A deficit occurs when the federal government spends more money in a year than it brings in. The federal debt - also referred to as the national debt – is the total amount the government still owes from current and past deficits.

The government also must pay interest on the debt. In 2020, interest on the national debt amounted to about four percent of total federal spending.

At the end of 2020, the total federal debt was about $21 trillion, following a year when government spending grew to meet the COVID-19 crisis. This sounds like a lot, but many economists believe this level of debt is perfectly sustainable for an economy the size of the U.S.

Why Does the Federal Government Borrow?

The U.S. has run a deficit in 77 out of the past 90 years, under governments run by both parties. So far, the U.S. has always been able to pay its debts.

The size of a budget deficit in any given year is determined by two factors: the amount of money the government spends that year and the amount of revenues the government collects in taxes. Both of these factors are affected by the state of the economy, as well as by the tax and spending policies enacted by Congress.

During tough times like the COVID-19 pandemic, government spending must increase. At the same time, tax revenues tend to decrease too: people are working less, and therefore paying less in taxes. During the pandemic, Congress voted to increase spending to deal with both the health threat and the economic upheaval. Recessions and wars can also cause spending and the deficit to spike.

Finally, tax policy plays a major role in determining whether we run surpluses or deficits. Many factors likely contributed to the budget surpluses of the 1990s, but one of them was tax increases, which took the form of tax rate increases for the highest-income taxpayers.

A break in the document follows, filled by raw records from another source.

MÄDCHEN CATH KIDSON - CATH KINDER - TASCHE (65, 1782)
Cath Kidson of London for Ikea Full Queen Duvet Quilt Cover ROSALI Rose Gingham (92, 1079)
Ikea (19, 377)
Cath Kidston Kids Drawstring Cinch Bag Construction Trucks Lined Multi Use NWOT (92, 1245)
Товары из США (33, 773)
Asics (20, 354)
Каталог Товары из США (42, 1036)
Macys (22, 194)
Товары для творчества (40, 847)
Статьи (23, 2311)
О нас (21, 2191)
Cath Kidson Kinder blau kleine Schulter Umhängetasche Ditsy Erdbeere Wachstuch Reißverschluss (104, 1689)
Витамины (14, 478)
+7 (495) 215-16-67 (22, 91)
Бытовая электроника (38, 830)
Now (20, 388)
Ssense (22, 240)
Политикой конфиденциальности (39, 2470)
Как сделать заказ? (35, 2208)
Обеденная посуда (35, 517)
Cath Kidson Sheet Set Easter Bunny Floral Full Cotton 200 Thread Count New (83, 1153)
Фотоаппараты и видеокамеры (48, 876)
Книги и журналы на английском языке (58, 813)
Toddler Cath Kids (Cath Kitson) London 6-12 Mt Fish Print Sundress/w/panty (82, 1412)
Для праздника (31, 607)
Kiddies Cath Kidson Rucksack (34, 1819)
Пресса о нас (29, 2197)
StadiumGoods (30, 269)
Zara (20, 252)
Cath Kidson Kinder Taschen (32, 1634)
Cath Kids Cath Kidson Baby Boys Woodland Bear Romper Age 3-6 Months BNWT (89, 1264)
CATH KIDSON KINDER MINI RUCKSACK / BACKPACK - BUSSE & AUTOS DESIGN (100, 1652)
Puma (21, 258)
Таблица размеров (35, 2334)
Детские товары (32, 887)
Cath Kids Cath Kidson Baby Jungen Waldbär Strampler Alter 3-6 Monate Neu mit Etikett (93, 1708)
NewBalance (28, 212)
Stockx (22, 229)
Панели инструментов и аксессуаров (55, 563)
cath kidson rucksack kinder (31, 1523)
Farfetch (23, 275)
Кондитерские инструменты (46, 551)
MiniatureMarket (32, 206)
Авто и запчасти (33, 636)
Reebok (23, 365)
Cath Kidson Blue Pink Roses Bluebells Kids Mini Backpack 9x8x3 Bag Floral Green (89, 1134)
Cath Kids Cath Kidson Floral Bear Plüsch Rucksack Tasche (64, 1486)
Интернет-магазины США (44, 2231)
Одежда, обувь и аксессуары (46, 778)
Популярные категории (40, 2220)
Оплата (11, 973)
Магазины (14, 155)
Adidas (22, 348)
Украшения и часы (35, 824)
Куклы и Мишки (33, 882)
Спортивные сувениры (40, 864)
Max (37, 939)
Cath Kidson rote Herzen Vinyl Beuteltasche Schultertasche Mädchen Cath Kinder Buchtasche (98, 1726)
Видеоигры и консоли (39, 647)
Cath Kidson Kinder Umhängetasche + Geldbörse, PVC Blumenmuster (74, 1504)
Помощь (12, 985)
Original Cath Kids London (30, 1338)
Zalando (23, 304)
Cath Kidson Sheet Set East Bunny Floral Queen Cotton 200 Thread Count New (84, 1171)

Likewise, major tax cuts in 2001, 2003, and 2017 were a significant contributor to deficits over the last decade, and to today's debt.

This line chart shows the size of the deficit or surplus in each fiscal year over much of the last century. The dips show bigger deficits, while the highest points show the much more rare surpluses. The biggest the deficit ever got compared to the size of the U.S. economy was 29.6% in 1943, as the U.S. spent huge amounts to fight in World War II.

How Does the Federal Government Borrow?

To finance the federal debt, the U.S. Treasury sells bonds and other types of “securities”. Anyone can buy a bond or other Treasury security. When a person buys a Treasury bond, they effectively loan money to the federal government in exchange for repayment with interest at a later date.

Most Treasury bonds give the investor - the person who buys the bond - a pre-determined return on their investment. For example, you may pay $90 for a five-year, $100 bond. At the end of five years, you can trade it in for $100.

There are many different kinds of Treasury bonds, but the common thread between them is that they represent a loan to the U.S. Treasury, and therefore to the U.S. government.

The Great Federal Debt Debate

Some people worry about the country’s ability to repay its debts, or about passing on debts to the next generation. But generally, most economists agree that there is some level of debt that can be OK, and even beneficial.

Another way to see debt is as a useful tool that allows the government to respond to unforeseen crises (like the COVID-19 pandemic), provide necessary services that private industry can’t or won’t provide, or make long-term investments for the good of the country, like in infrastructure or education. It may even save money in the long run, if we spend to prevent problems from getting more expensive. In this view, leaving some debt for future generations may well be worth it if it also means leaving a safer, stronger country and world. In the case of climate change, more spending on renewable energies now could prevent the worst-case scenarios, making the future safer and also saving money in the long run.

Deficits and debt are actually less controversial than you would think from listening to the rhetoric. Both major political parties in the U.S. tend to run deficits (and add to the debt) when they are in power. For this reason, it’s worth reading between the lines and asking some questions when anyone argues against a program or law on the grounds of the debt. Often, it’s not a question of whether or not to add to the debt. It’s more a question of when politicians believe it is worth adding to the debt: from tax cuts to wars to COVID relief, all debt is not created equal.